#### Tarefa exigida
Transcreva sem alterações as linhas dos dados que começam na linha que contém "Image resolution: width=660" e terminam na linha que contém "pos(25,290)", incluindo ambas. Omita as imagens na resposta.

═══ Trechos dos dados ═══

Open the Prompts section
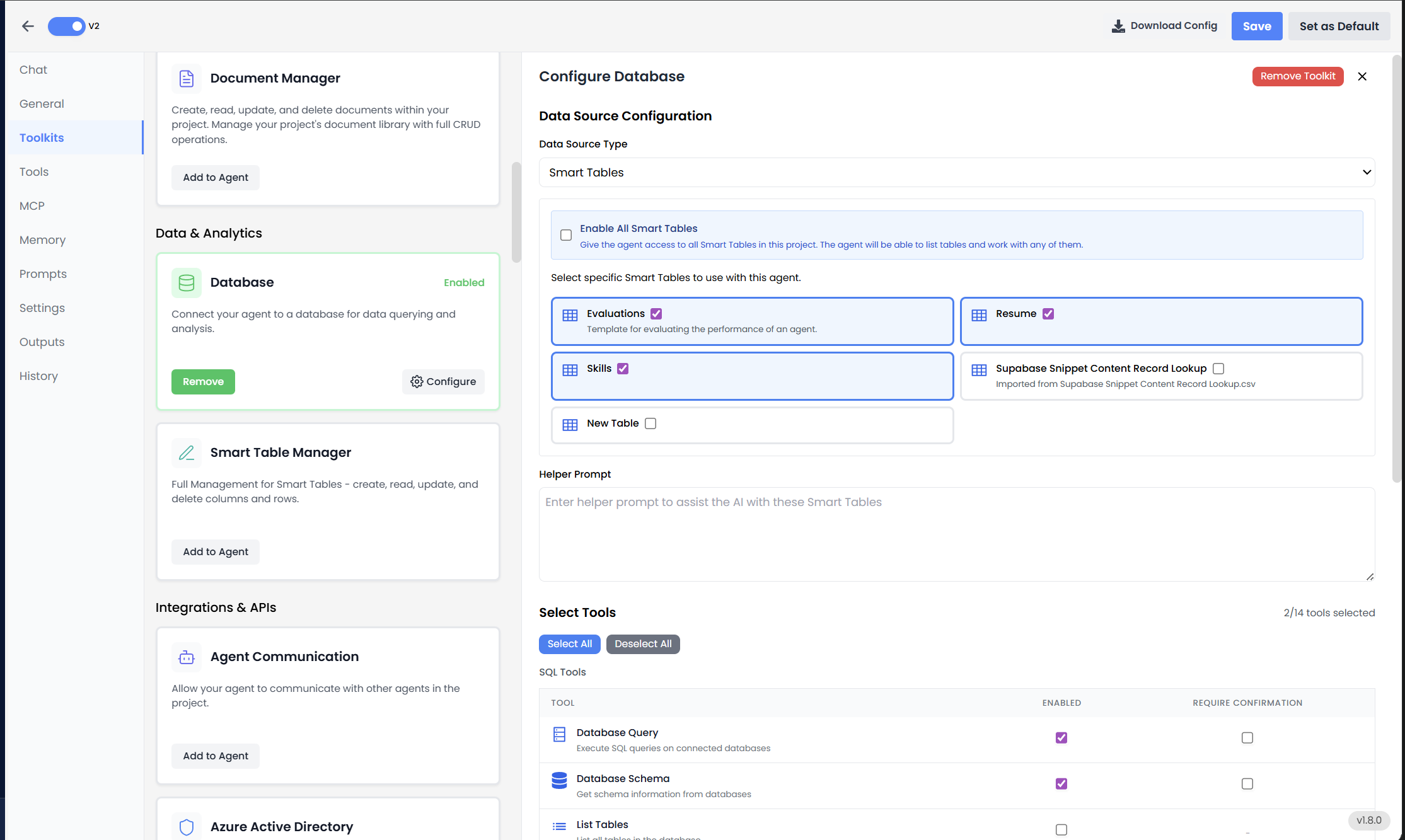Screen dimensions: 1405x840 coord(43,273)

═══
═══ Trechos dos dados ═══

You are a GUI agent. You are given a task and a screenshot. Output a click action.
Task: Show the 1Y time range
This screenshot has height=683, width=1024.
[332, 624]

═══
═══ Trechos dos dados ═══

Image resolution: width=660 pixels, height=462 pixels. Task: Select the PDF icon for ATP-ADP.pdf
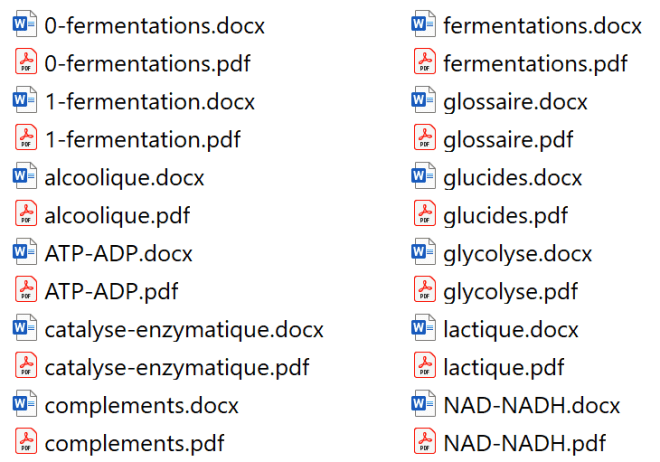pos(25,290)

═══

#### Resultado da tarefa
Image resolution: width=660 pixels, height=462 pixels. Task: Select the PDF icon for ATP-ADP.pdf
pos(25,290)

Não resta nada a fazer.